## EXERCISE REQUIREMENTS
Your answer should repeat every line of the records below in which the word "will" appears.

## Records from a data source

======

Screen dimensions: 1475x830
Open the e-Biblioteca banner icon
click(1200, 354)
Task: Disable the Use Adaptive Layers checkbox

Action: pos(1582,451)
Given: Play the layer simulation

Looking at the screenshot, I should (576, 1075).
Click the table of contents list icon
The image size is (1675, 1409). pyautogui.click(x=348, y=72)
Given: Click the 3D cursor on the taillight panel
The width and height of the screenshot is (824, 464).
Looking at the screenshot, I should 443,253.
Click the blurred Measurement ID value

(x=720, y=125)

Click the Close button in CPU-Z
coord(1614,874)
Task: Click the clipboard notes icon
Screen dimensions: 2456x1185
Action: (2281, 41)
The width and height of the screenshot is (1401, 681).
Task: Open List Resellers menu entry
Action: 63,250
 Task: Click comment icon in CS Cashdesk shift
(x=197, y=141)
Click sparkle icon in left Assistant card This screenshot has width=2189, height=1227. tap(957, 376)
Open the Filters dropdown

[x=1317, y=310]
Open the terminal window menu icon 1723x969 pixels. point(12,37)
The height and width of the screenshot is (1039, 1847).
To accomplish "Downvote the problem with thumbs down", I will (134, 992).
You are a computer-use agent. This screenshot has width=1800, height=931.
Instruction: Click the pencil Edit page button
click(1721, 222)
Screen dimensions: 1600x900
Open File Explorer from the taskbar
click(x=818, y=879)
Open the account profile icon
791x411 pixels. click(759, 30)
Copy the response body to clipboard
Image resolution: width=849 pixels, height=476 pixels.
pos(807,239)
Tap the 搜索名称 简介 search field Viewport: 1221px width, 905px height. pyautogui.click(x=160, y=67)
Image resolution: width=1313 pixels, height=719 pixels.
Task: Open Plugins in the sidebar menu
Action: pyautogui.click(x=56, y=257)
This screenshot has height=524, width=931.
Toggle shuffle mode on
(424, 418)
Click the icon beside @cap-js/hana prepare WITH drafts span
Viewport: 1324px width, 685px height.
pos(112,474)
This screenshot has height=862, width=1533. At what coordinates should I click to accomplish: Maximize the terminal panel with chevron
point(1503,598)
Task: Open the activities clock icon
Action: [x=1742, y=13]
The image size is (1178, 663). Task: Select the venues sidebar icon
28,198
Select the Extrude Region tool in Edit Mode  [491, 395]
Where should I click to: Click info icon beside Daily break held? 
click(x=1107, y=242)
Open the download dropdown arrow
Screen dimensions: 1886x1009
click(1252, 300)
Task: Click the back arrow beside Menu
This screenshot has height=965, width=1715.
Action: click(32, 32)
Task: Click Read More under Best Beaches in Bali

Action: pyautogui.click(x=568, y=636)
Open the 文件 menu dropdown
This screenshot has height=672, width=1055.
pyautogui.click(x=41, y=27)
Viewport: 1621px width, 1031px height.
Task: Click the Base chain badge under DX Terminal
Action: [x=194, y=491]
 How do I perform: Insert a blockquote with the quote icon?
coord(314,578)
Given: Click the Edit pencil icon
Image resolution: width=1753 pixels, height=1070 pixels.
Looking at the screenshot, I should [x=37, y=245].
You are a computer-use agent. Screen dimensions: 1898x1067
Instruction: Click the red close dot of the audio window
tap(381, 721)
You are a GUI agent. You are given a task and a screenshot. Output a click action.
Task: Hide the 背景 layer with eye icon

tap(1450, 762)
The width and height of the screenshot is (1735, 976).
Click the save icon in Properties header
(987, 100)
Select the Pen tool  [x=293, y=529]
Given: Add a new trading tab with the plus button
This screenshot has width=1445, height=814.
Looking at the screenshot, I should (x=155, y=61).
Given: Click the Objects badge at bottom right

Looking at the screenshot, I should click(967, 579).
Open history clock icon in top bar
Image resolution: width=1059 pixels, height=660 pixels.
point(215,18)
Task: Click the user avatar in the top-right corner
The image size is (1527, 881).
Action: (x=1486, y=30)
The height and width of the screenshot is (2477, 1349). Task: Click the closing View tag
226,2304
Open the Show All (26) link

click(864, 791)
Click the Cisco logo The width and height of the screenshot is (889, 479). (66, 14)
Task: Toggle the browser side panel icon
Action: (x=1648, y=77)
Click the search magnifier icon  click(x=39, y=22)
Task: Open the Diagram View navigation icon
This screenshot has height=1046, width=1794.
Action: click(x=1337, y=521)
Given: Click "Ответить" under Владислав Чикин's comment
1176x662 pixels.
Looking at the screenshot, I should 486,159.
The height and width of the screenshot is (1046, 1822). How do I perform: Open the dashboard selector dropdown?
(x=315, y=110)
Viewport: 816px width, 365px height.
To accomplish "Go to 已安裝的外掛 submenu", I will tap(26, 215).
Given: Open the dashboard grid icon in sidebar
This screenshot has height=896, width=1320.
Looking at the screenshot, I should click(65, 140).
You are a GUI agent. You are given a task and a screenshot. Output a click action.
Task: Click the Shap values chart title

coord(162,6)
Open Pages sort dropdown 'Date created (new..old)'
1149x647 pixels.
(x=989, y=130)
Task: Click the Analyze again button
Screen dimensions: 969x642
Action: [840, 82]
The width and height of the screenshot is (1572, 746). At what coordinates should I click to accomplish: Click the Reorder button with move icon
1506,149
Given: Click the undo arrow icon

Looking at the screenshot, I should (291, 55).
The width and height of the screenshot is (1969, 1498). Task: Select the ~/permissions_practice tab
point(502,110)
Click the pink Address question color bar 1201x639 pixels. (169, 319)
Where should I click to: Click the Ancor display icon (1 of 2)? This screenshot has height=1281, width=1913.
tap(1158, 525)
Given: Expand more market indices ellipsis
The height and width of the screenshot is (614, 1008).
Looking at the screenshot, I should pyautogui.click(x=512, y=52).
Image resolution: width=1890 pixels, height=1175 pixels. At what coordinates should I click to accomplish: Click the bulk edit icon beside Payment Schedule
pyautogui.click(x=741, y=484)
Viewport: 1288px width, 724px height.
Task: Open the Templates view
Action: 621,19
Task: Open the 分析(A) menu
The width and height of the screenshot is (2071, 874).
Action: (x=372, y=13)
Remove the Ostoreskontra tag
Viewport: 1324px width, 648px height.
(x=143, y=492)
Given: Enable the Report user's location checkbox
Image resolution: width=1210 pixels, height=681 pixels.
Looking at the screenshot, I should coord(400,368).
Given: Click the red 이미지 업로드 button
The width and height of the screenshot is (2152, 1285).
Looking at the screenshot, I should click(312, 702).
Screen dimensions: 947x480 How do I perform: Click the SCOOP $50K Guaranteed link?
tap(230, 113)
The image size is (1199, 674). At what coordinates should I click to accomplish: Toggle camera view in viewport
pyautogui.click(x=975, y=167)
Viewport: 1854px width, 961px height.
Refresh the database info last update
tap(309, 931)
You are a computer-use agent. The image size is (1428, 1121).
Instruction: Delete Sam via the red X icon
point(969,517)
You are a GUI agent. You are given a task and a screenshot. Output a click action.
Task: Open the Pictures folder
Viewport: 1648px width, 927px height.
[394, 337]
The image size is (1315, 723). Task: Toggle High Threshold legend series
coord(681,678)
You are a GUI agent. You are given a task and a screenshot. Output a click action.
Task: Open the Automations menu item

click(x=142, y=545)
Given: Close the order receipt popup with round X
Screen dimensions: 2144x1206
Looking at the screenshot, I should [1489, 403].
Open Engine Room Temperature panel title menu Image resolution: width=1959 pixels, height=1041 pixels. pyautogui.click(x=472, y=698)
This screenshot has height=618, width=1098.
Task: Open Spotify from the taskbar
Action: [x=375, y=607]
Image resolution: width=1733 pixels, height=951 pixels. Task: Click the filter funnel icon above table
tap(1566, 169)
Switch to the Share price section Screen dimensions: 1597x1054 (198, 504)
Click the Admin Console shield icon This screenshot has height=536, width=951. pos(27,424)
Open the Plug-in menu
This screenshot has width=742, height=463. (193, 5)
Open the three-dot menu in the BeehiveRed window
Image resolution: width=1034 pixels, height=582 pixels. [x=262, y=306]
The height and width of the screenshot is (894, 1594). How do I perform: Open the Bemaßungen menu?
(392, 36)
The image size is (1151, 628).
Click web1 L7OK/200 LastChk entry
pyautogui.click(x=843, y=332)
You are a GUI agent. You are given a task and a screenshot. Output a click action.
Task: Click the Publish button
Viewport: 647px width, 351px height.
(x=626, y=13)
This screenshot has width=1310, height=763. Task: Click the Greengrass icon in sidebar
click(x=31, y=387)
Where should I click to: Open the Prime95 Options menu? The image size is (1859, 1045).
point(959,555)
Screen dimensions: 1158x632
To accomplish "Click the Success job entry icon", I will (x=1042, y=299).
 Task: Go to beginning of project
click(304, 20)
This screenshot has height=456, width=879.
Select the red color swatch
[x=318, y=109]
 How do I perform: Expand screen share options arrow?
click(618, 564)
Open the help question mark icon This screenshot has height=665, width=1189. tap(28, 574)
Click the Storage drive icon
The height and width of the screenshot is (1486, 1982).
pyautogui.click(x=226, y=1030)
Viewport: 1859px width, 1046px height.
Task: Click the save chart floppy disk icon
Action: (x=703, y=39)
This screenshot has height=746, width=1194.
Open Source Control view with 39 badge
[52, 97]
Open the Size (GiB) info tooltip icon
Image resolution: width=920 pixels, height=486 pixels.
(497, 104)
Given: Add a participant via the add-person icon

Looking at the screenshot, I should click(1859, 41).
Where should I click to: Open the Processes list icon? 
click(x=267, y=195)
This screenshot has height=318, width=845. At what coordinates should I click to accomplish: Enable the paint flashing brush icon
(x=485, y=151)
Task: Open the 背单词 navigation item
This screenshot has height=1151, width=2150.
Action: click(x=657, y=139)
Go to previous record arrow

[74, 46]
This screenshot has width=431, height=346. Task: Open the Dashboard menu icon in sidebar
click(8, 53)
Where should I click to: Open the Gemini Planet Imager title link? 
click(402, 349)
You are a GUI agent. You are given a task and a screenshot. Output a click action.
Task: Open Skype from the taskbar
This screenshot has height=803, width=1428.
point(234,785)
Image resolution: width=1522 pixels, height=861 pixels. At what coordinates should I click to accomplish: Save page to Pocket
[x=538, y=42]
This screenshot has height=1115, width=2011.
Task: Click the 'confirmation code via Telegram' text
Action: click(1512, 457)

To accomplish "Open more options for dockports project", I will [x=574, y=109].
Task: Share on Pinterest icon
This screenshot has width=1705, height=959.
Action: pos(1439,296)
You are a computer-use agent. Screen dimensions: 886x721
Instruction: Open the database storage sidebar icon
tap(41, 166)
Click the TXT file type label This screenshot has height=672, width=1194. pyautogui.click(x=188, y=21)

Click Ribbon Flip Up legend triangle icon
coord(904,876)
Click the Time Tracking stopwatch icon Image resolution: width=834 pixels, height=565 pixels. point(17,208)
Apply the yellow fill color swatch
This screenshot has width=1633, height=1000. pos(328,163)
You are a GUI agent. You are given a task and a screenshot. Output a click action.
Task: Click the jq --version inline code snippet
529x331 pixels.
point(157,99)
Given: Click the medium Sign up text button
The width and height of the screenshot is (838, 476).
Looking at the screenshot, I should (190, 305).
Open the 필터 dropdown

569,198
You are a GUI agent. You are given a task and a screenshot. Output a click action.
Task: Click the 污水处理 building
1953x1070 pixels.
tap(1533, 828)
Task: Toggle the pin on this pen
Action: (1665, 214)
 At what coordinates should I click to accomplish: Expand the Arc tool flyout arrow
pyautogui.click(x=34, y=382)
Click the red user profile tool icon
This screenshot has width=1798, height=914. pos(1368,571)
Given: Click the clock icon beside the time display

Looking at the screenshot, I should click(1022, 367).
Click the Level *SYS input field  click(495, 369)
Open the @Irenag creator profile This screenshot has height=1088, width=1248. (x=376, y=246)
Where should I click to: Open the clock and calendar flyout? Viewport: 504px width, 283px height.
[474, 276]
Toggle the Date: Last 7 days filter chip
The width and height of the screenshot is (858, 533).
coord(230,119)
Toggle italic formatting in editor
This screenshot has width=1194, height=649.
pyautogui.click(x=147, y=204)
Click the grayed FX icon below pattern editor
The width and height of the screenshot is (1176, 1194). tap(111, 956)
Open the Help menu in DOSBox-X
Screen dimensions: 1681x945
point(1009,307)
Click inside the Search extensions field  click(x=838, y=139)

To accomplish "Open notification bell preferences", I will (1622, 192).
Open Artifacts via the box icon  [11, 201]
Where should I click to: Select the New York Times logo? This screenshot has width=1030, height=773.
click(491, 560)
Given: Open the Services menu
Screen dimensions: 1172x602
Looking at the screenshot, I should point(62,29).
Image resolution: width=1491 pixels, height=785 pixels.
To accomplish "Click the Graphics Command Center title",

======

## EXPECTED ANSWER
To accomplish "Downvote the problem with thumbs down", I will (134, 992).
To accomplish "Go to 已安裝的外掛 submenu", I will tap(26, 215).
To accomplish "Click the Success job entry icon", I will (x=1042, y=299).
To accomplish "Open more options for dockports project", I will [x=574, y=109].
To accomplish "Open notification bell preferences", I will (1622, 192).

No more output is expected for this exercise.